This Startup Plans to Bury a Nuclear Reactor 6,000 Feet Deep—Are We Ready for July 2026?

A California startup, Deep Fission, has embarked on a groundbreaking venture in Parsons, Kansas, drilling for a project that aims to redefine the U.S. nuclear industry. The company is working on a small reactor designed to be positioned nearly 6,000 feet underground, leveraging the surrounding rock as a critical component of its safety and containment strategy.

According to Deep Fission, the initial round of boreholes launched on March 11, 2026, marks the first step toward a pilot reactor that the company plans to bring to “criticality” by July 2026. This pioneering concept suggests a shift from traditional nuclear construction methods, which typically involve extensive surface foundations and substantial concrete-and-steel containment structures. Instead, Deep Fission's approach intends to lower a pressurized water reactor into a narrow shaft, relying on geology to aid in safety measures.

The potential implications of this technology extend beyond just innovative engineering. As the demand for consistent power grows—especially from data centers and industrial sites that operate around the clock—Deep Fission’s model could provide a reliable low-carbon energy source when wind and solar power may fall short. In an era where grid stability is paramount, the need for dependable energy solutions has never been more critical.

A Nuclear Innovation Takes Root

Deep Fission began its drilling operations with the first of three planned exploratory wells, each expected to reach approximately 6,000 feet deep and 8 inches wide.
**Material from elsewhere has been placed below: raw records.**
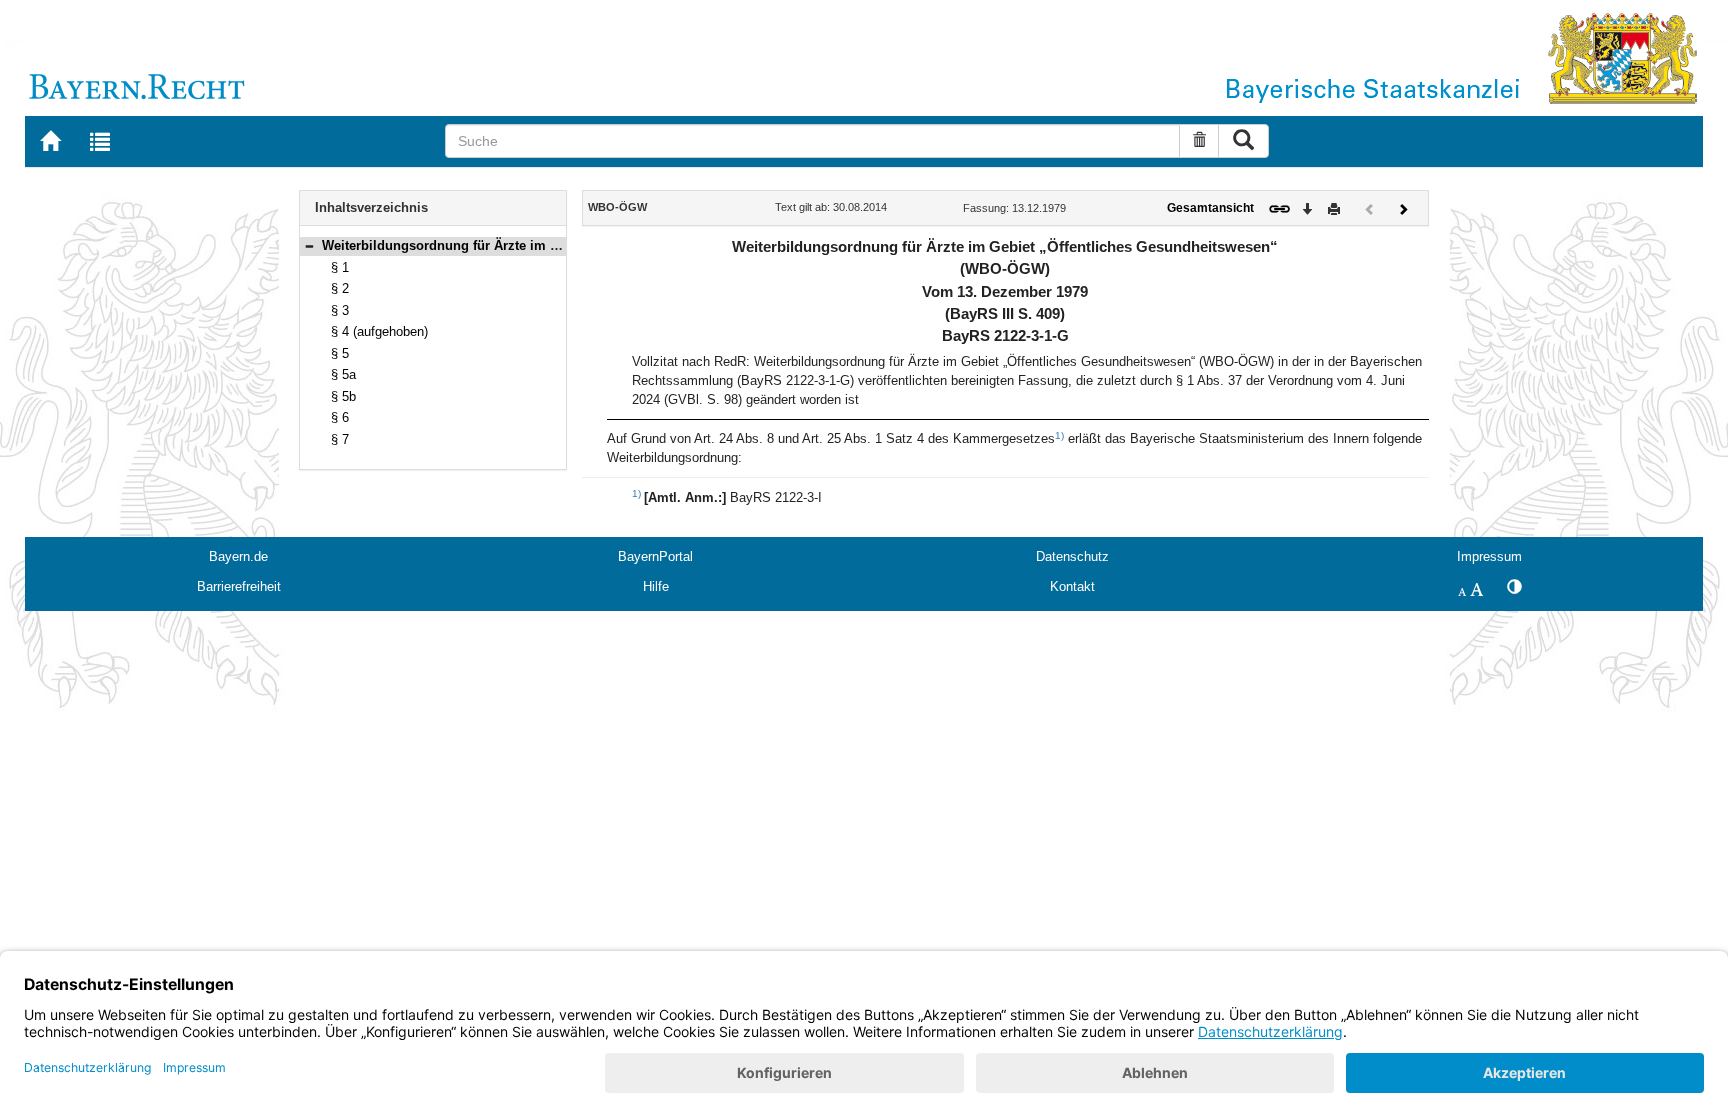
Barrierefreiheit (239, 586)
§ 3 (340, 310)
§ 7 (340, 439)
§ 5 (340, 353)
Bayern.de (238, 556)
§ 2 (340, 288)
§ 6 (340, 417)
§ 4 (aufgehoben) (379, 331)
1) (1059, 435)
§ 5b (343, 396)
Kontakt (1072, 586)
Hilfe (656, 586)
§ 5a (343, 374)
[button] (309, 245)
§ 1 (340, 267)
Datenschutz (1072, 556)
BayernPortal (655, 556)
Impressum (1489, 556)
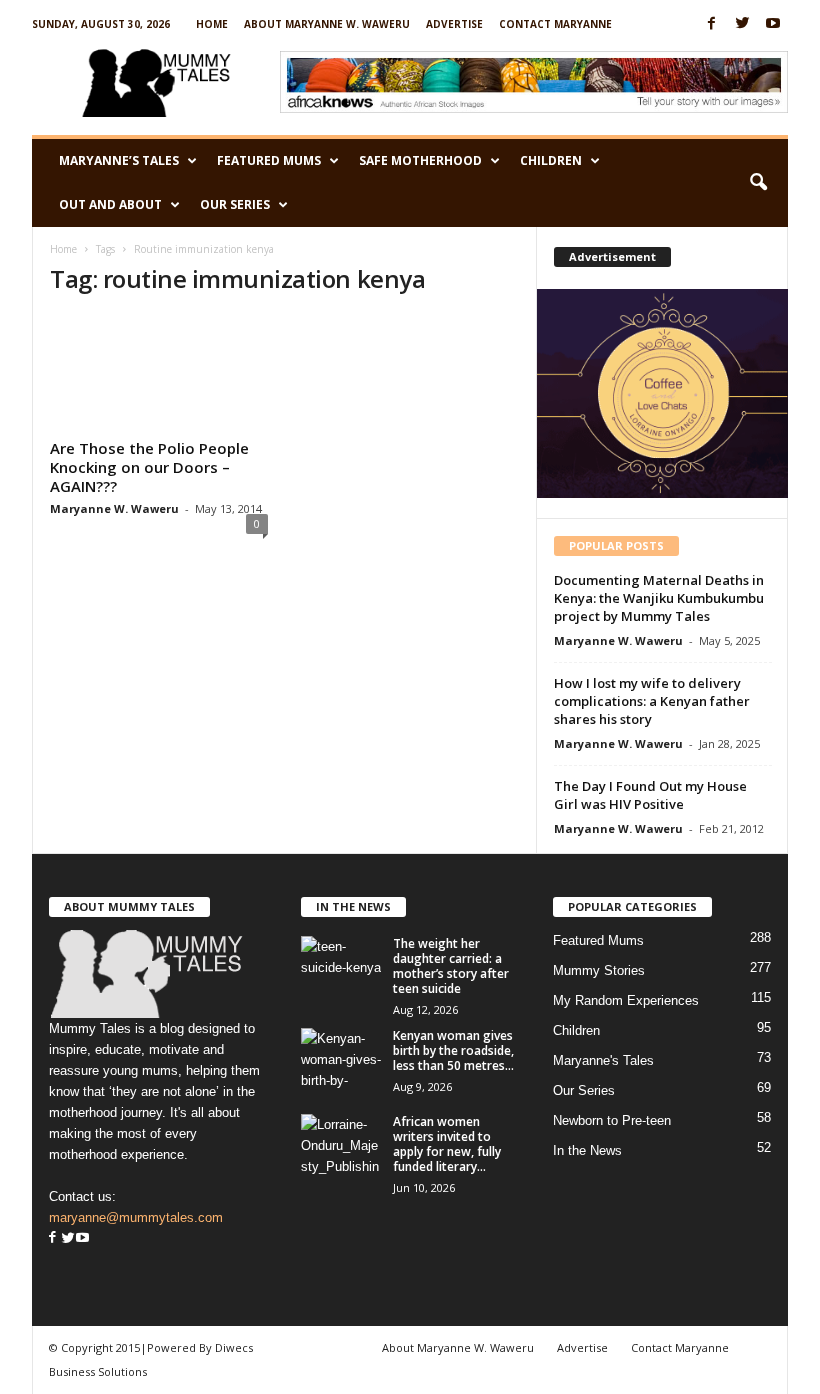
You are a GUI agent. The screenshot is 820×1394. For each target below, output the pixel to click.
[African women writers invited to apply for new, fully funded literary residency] (341, 1144)
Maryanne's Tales (603, 1060)
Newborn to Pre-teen (612, 1120)
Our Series (235, 204)
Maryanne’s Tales (119, 160)
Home (212, 24)
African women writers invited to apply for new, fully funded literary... (447, 1144)
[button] (758, 183)
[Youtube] (773, 24)
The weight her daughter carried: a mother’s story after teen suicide (451, 966)
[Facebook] (711, 24)
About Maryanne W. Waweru (327, 24)
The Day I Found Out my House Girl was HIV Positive (650, 795)
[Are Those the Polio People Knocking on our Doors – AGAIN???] (159, 373)
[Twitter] (742, 24)
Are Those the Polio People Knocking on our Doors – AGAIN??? (149, 467)
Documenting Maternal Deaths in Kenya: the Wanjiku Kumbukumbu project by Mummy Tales (659, 598)
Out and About (110, 204)
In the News (587, 1150)
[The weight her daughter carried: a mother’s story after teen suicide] (341, 966)
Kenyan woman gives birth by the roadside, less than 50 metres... (453, 1050)
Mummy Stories (599, 970)
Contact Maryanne (555, 24)
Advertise (454, 24)
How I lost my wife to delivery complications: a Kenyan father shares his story (652, 701)
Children (551, 160)
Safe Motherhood (420, 160)
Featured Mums (269, 160)
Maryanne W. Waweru (114, 508)
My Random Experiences (626, 1000)
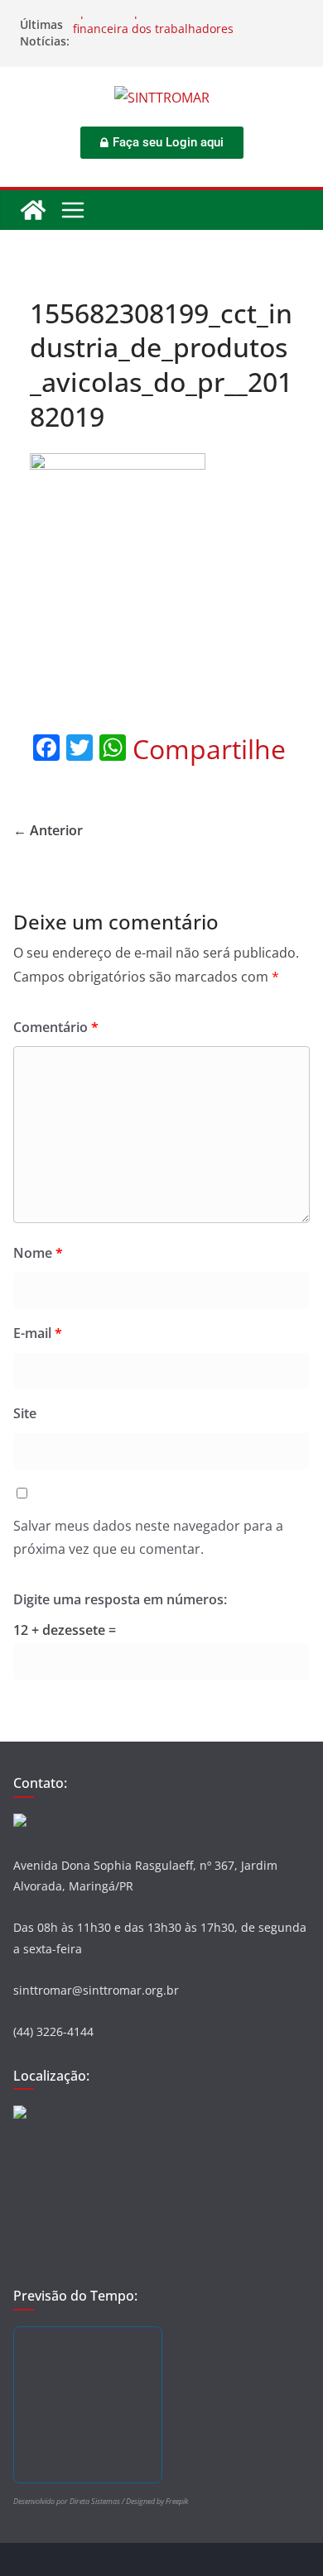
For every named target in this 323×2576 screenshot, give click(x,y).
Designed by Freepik (157, 2501)
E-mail (37, 1333)
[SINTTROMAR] (33, 210)
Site (24, 1413)
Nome (38, 1253)
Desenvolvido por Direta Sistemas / (69, 2501)
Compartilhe (209, 749)
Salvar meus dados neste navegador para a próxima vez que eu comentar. (148, 1538)
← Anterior (48, 830)
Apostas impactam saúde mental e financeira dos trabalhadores (169, 27)
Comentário (56, 1027)
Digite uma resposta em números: (120, 1599)
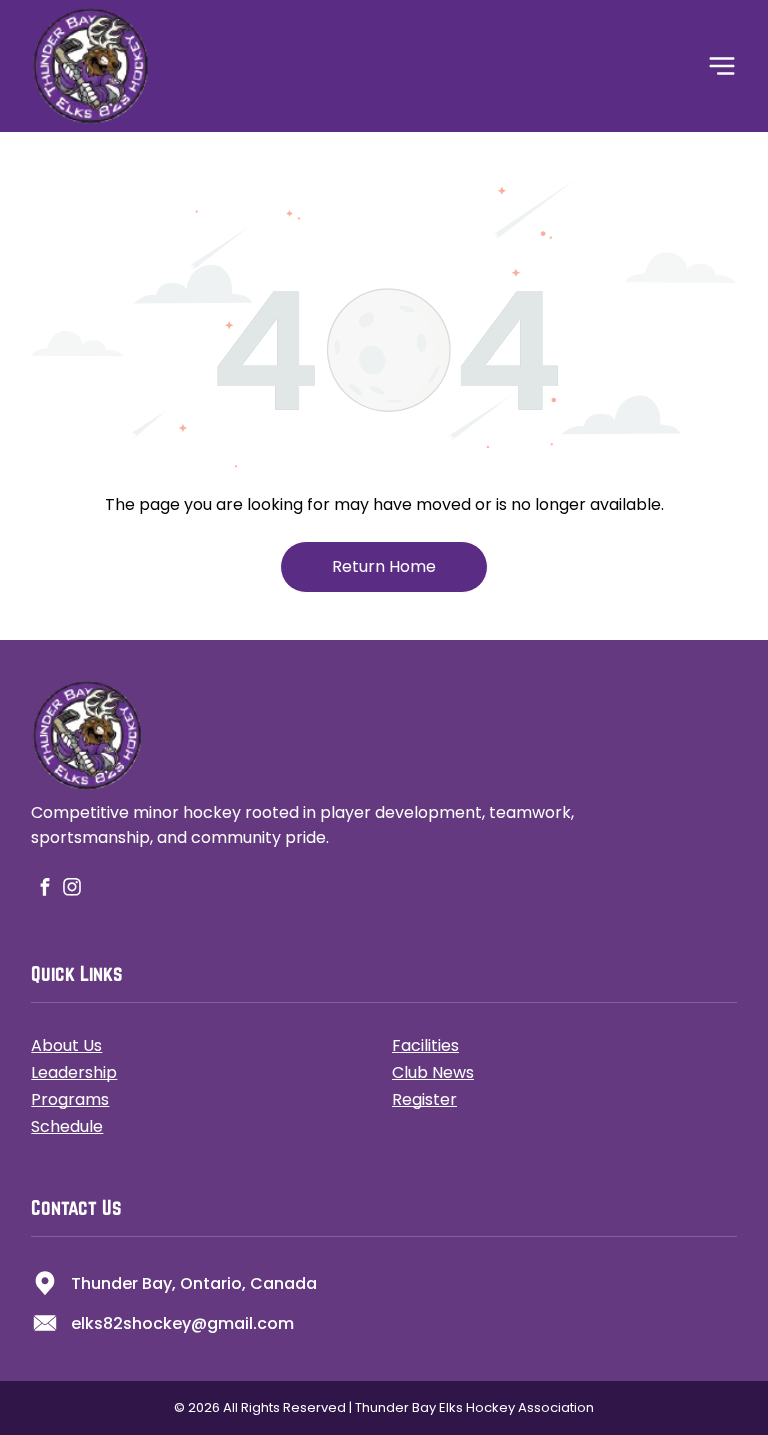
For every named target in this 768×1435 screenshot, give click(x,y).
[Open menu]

The drilling techniques mimic those used in the oil and gas sector, chosen for their precision and efficiency. The decision to site the project in Kansas is strategic; the region boasts stable and well-characterized geology, crucial for ensuring the reliability of the reactor's underground placement.

These exploratory wells serve not only to validate geological models but also to test the drilling and measurement tools necessary for this ambitious project. The aim is to ensure precision in what will be a significant engineering feat.

The design of the proposed pilot reactor is a small modular pressurized water reactor, scaled down to fit into a borehole. This 15-megawatt thermal unit, translating to about 5 megawatts of electrical output after conversion, could power remote industrial facilities or supplement a portion of a data center's energy requirements. This focus on data centers is intentional; as their energy needs escalate, grid planners are in pursuit of firm, low-carbon power sources capable of meeting demand during periods of low renewable energy output.

At depths of around 6,000 feet, the natural water column pressure can reach approximately 160 atmospheres—roughly 2,350 pounds per square inch. Deep Fission argues that this inherent pressure may reduce the necessity for heavy steel pressure boundary hardware, which is a common requirement for conventional reactors. Additionally, the surrounding rock formations present an extra layer of protection, isolating radiation and fission products in the event of an incident, primarily through geological barriers rather than solely relying on manmade containment structures.

However, this innovative reliance on natural geology raises questions about its long-term reliability. How can the company ensure that the rock formations will behave as predicted over decades? This uncertainty underlines the importance of the initial drilling efforts and the scrutiny that the permitting and safety processes will face from regulators and critics alike.

Deep Fission claims that by going underground, they can simplify construction and expedite timelines, bypassing the need for large surface structures and utilizing standardized drilling equipment instead. The company alleges that the cost per installed megawatt could be significantly lower than that of traditional nuclear projects. Investor interest appears strong; in February 2026, Deep Fission announced it secured $80 million in financing to accelerate commercialization efforts.

The company also benefits from a favorable policy environment. The U.S. Department of Energy's recently launched “Reactor Pilot Program” aims to expedite the construction and operation timelines for advanced reactor projects, with a target of achieving criticality for at least three test reactors by July 4, 2026. Deep Fission is among the select projects included in this initiative.

Securing fuel for the reactor is another critical aspect. On February 25, 2026, Deep Fission disclosed it had signed an agreement to acquire low-enriched uranium from Urenco USA, supporting its testing and operational phases. This move comes at a time when nuclear fuel supply chains are becoming increasingly complex and strategic. Reports indicate that the Department of Energy is actively working to enhance U.S. enrichment capacity to meet future demands.

The successful implementation of Deep Fission’s underground reactor could set a new precedent for low-carbon energy solutions in the United States, particularly as communities grapple with climate change and energy reliability. As the company progresses toward its next milestones—completing the exploratory wells and developing the pilot reactor—many eyes will be on Kansas, where the future of nuclear energy might just be taking root.

However, as the project advances, it will inevitably spark discussions surrounding oversight, emergency planning, long-term monitoring, and public trust. The intersection of nuclear technology and local communities will become a focal point, raising essential questions about how this innovative approach to nuclear energy can coexist with public safety and environmental stewardship.